* EXERCISE *
Restate word for word the lines in the listing below, starting at the line containing "Image resolution: width=623" and ending at the line containing "Toggle the preview pane icon", both included; leave out the rest.

* THE DATA *
══════════════════════════════

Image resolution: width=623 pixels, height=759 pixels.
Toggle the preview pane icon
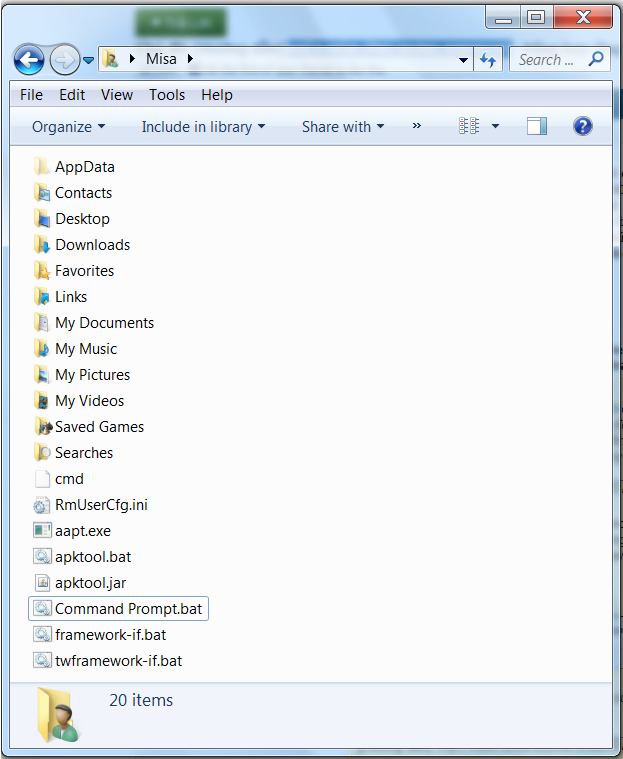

══════════════════════════════

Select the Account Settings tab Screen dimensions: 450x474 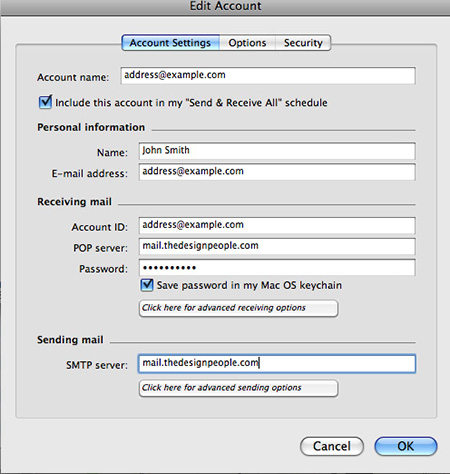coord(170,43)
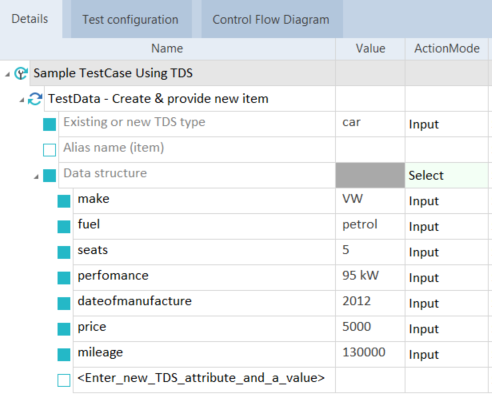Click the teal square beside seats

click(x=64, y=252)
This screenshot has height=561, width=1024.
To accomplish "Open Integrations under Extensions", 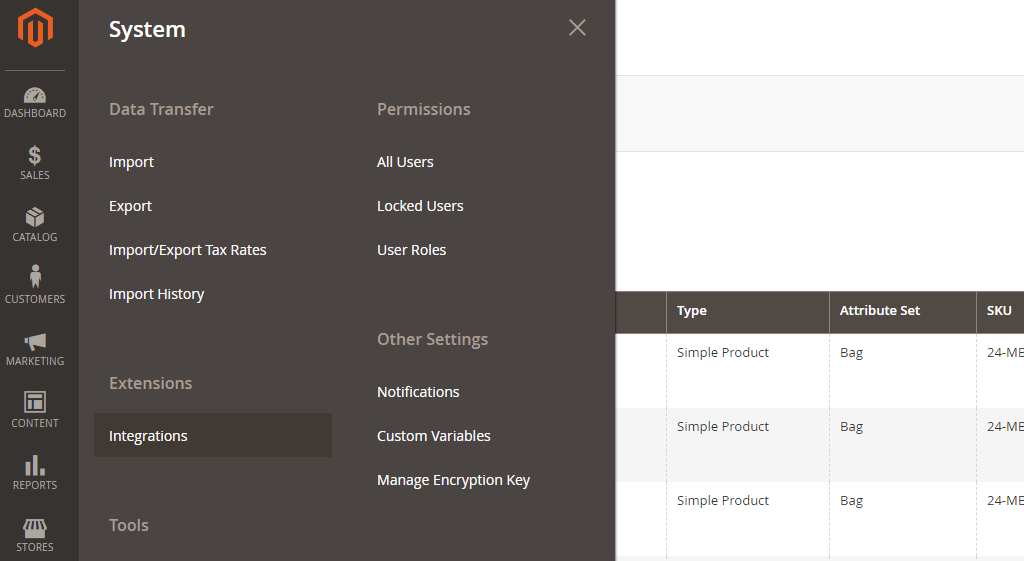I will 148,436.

══════════════════════════════

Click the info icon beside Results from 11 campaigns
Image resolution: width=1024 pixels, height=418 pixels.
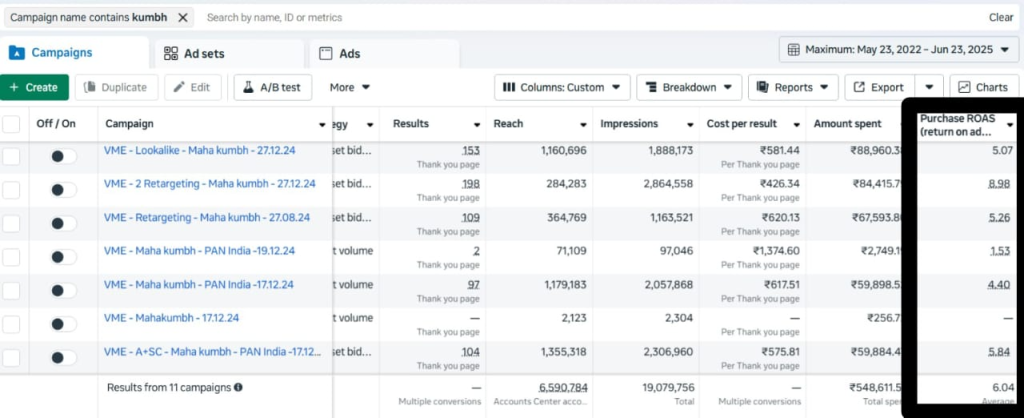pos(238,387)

══════════════════════════════

* RESULT *
Image resolution: width=623 pixels, height=759 pixels.
Toggle the preview pane icon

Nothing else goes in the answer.